In Bayern gilt: Sportlehrer müssen eine Erste-Hilfe-Ausbildung haben. Von allen übrigen Lehrkräften würden "regelmäßige Fortbildungen in Erster Hilfe verlangt, um bei Schulunfällen fachgerecht Erste-Hilfe-Maßnahmen durchführen zu können", heißt es aus dem Kultusministerium. Momentan gebe es solche Trainings vor allem bei schulinternen Lehrerfortbildung. Eine Auffrischung "soll nach jeweils drei Jahren erfolgen".
Soll, nicht muss - aus Kai Fabricius' Sicht ist das zu wenig. Denn auch wenn fast jeder Lehrer irgendwann einmal einen Kurs gemacht habe, "war das bei vielen mit der Führerscheinprüfung – und das ist ewig her".
Ähnlich sieht es der Schulleiter des Siebold-Gymnasiums, Hansgeorg Binsteiner. Durch das BGH-Urteil "ist klar geworden, dass die Lehrerschaft verantwortlich ist". Zudem habe das Ministerium im Juni in einem Schreiben gefordert, "dass wir Schüler in Erster Hilfe unterrichten". Vor der Ausbildung der Schüler wolle man deshalb die Kenntnisse der Lehrkräfte mit Fortbildungen auffrischen. Wäre es da nicht sinnvoller, eine Erste-Hilfe-Ausbildung zwingend für Lehrer aller Fachrichtungen vorzuschreiben? "Im Prinzip ja", sagt Binsteiner. Es "müsste eine Direktive da sein, so dass Lehrer eine gewisse Sicherheit haben".

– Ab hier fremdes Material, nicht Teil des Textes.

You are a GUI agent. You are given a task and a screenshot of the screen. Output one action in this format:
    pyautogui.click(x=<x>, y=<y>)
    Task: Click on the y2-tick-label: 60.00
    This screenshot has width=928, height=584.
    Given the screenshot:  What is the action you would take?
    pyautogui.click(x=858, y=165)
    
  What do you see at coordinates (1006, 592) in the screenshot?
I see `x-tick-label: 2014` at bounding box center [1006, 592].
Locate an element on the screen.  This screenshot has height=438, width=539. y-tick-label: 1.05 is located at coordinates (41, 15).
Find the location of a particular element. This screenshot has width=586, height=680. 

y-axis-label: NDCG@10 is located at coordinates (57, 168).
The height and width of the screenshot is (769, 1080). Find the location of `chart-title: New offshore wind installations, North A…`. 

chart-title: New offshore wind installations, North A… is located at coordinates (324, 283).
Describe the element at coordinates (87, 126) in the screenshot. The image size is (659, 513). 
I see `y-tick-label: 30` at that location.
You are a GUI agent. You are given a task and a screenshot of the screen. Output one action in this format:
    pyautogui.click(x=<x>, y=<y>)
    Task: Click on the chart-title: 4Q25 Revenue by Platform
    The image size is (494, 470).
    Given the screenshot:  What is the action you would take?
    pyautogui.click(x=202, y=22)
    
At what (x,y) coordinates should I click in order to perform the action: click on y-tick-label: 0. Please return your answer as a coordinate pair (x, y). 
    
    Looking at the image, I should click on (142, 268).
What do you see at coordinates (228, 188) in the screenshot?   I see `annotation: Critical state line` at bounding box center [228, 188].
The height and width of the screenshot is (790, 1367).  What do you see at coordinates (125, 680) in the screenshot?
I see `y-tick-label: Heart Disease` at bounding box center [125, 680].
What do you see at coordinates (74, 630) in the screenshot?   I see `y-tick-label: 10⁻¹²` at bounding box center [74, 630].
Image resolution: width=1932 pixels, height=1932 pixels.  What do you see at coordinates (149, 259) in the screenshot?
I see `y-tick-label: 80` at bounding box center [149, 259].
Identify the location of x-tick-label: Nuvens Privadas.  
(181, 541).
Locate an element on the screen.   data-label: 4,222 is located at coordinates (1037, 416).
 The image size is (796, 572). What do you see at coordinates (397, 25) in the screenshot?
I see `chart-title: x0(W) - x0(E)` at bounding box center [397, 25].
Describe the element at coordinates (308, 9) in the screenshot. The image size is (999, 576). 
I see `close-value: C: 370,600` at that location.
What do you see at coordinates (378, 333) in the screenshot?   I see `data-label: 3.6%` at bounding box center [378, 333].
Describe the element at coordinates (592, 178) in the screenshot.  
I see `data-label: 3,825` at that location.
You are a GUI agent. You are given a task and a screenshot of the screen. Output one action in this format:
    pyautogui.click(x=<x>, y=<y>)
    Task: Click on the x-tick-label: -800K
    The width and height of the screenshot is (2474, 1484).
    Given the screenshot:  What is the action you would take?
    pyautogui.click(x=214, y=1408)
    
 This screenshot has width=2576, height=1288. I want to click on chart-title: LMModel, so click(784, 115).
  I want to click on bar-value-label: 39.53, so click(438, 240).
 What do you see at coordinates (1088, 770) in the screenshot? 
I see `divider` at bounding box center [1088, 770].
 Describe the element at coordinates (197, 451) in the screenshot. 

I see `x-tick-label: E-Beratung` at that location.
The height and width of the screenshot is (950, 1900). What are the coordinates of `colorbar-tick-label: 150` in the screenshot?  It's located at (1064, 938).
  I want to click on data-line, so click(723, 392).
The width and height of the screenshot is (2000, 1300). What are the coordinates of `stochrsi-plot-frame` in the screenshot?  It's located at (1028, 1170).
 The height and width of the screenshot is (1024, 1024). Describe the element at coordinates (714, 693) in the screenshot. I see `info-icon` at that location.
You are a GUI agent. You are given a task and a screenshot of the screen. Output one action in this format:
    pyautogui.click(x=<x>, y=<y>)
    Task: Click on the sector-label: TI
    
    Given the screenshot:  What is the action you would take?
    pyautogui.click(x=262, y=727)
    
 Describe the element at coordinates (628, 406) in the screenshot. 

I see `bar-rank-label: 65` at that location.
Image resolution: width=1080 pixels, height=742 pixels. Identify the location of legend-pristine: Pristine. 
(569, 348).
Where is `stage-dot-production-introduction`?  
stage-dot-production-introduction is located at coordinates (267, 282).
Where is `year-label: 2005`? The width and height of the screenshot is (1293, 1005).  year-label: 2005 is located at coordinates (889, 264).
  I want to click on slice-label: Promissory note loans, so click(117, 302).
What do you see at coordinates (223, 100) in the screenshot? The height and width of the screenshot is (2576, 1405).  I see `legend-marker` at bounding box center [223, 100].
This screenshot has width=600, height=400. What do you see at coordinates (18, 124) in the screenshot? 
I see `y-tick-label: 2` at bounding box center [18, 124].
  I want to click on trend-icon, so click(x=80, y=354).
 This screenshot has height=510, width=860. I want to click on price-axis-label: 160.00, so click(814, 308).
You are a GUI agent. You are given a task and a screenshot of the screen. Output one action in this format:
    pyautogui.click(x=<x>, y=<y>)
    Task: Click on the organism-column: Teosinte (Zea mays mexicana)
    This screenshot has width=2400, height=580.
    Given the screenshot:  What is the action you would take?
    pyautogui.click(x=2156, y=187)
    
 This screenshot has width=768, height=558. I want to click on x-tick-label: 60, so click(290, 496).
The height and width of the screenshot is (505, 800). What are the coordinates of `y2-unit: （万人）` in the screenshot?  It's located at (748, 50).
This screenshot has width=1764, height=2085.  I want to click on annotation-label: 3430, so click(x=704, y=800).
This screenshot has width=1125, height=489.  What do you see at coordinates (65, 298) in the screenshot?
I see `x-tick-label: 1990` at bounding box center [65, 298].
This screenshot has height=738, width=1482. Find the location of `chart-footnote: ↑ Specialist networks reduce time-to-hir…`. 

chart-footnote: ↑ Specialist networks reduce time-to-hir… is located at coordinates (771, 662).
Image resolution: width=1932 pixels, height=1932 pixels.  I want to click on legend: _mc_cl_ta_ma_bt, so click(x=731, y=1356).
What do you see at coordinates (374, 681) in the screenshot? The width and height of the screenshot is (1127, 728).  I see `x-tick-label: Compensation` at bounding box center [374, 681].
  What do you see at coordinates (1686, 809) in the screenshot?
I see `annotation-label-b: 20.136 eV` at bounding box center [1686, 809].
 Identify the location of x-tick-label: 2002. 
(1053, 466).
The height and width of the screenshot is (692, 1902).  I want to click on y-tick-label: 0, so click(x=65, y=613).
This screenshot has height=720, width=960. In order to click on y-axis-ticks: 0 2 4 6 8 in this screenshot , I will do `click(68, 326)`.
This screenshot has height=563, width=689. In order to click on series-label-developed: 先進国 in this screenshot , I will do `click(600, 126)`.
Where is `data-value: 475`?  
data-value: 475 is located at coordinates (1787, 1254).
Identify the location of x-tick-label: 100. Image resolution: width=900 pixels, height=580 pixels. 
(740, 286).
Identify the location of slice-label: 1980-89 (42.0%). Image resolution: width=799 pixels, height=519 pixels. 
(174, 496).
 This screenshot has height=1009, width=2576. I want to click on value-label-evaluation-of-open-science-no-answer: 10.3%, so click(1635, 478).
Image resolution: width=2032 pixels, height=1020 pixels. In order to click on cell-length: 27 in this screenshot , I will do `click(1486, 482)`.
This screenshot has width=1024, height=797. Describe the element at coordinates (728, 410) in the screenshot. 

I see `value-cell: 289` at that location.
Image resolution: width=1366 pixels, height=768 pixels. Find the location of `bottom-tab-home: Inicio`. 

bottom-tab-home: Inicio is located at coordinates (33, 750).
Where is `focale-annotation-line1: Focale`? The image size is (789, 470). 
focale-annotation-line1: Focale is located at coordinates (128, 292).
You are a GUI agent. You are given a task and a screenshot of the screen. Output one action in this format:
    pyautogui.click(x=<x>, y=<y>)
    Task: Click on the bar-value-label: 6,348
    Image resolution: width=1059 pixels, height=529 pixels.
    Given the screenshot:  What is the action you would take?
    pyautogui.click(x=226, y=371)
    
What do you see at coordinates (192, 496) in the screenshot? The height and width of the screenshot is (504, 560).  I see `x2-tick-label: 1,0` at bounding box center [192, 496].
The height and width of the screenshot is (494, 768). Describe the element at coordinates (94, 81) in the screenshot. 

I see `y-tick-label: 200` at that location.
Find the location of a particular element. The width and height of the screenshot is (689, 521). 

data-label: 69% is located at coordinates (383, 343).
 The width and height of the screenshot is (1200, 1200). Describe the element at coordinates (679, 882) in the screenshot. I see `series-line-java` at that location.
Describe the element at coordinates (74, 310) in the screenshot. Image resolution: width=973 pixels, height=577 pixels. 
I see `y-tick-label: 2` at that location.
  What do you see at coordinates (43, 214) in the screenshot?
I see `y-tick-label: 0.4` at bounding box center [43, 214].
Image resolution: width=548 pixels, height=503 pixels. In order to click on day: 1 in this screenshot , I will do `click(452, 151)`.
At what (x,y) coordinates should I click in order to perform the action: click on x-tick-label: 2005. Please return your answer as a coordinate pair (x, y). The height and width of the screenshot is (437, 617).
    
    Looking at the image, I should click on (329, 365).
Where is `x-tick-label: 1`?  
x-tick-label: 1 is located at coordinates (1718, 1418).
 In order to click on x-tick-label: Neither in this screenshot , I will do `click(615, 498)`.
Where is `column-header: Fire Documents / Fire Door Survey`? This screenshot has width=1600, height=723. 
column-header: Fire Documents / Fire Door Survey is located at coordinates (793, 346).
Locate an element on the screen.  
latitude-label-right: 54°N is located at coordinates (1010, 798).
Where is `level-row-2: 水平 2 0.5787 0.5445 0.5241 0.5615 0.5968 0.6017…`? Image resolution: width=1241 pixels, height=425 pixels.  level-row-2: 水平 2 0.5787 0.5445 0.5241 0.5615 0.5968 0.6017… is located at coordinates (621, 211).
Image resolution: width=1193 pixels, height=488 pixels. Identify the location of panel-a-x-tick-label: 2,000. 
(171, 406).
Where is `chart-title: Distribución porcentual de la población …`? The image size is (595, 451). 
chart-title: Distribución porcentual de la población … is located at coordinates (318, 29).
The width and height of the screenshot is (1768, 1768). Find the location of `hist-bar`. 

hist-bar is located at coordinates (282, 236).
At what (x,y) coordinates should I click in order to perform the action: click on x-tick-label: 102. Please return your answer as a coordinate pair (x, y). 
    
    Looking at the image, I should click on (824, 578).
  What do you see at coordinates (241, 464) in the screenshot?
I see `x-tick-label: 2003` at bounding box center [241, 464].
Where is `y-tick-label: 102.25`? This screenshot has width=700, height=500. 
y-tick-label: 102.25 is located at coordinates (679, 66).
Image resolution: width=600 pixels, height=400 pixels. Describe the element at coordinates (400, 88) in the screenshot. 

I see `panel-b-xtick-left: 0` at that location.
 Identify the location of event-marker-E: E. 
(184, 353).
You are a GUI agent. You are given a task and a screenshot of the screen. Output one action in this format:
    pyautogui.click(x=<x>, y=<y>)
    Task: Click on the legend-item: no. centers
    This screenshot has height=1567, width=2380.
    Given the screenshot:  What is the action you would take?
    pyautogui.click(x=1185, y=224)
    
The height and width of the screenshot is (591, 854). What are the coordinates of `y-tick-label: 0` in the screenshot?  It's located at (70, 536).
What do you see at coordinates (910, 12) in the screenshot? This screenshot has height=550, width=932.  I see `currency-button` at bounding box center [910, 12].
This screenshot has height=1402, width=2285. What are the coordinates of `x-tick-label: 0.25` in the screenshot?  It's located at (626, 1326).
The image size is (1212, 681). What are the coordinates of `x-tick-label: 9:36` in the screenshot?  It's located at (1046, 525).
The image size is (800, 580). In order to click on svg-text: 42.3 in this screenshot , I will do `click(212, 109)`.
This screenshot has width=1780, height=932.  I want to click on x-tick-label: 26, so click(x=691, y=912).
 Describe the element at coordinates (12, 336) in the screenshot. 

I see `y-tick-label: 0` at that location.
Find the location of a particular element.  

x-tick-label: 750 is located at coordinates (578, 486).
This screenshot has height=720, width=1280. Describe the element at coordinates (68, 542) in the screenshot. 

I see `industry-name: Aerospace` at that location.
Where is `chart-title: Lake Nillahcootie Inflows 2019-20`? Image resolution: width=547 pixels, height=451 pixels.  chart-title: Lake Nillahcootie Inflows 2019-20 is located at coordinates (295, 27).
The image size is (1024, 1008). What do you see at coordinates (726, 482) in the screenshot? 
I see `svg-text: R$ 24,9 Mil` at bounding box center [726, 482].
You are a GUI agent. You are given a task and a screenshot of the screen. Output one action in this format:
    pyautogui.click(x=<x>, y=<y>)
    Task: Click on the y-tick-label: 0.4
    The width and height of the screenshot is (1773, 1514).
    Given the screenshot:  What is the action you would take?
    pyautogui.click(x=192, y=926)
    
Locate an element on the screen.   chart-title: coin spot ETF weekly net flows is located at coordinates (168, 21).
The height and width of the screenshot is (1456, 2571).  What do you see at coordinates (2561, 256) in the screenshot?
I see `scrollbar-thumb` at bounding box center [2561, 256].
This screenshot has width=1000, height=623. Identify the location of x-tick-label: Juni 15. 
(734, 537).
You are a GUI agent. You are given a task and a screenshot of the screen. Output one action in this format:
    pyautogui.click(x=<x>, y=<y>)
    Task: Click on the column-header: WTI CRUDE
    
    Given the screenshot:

Gerhard Bleß, unterfränkischer Bezirksvorsitzender des Bayerischen Lehrer- und Lehrerinnenverbands (BLLV), erkennt hingegen keinen "zusätzlich Handlungsbedarf" – außer, die Schulleitungen auf ihre Verpflichtungen in Bezug auf Erste Hilfe "immer wieder hinzuweisen". Lehrer seien generell darauf bedacht, Risiken möglichst auszuschließen, sagt Bleß. "Es gehört zum Berufsbild, dass trotz allem Unfälle passieren können." In der Regel seien Schulen gut vorbereitet, etwa durch Schulsanitätsdienste, Erste-Hilfe-Ausbildungen für Schüler oder eben Spezialtrainings für Lehrkräfte.
Neues Angebot des BRK in Würzburg: Erste-Hilfe-Kurse für Lehrer und Trainer
Unterstützt werden sie dabei oft von erfahrenen Nothelfern von Johannitern, Maltesern oder BRK. Beim BRK-Kreisverband Würzburg bietet beispielsweise Oliver Lückhof seit Juli den "Workshop Sportunfälle" für Lehrer und Trainer an. Einmal pro Monat, zwei Stunden lang. Die Nachfrage sei groß. Lückhofs Eindruck: Viele Teilnehmer kämen im Workshop zum ersten Mal in Berührung mit dem Verbandskasten, Unwissen sei weit verbreitet. "Leider gibt es noch immer viele Hemmschwellen bei uns im Kopf, die bei der Ersten Hilfe blockieren", sagt Lückhof. Dabei sei "das einzig Falsche, nichts zu tun".